» Exercise data:
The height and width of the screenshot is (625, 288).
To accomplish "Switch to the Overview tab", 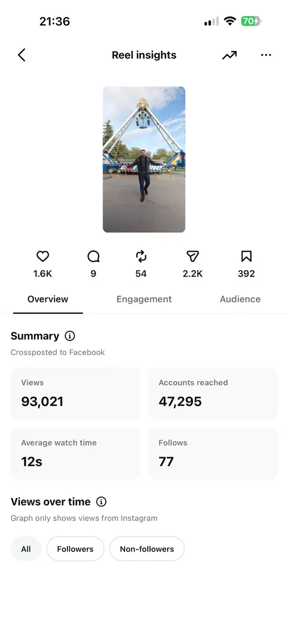I will click(48, 299).
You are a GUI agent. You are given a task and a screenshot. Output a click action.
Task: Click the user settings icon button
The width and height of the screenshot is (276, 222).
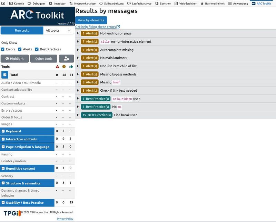tap(66, 59)
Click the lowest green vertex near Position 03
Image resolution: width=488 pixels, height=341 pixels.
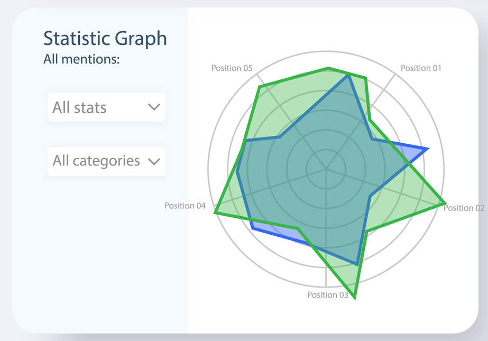354,298
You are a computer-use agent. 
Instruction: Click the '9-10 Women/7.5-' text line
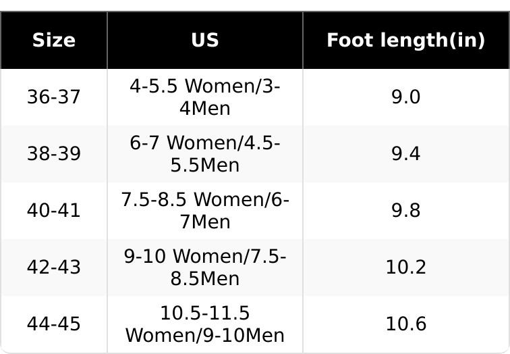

» What you have to do:
Starting at the line with "You are a computer-use agent.", transcribe the listing above exactly through its last line. No picture belongs in the transcription.

» Written response:
You are a computer-use agent. 
Instruction: Click the '9-10 Women/7.5-' text line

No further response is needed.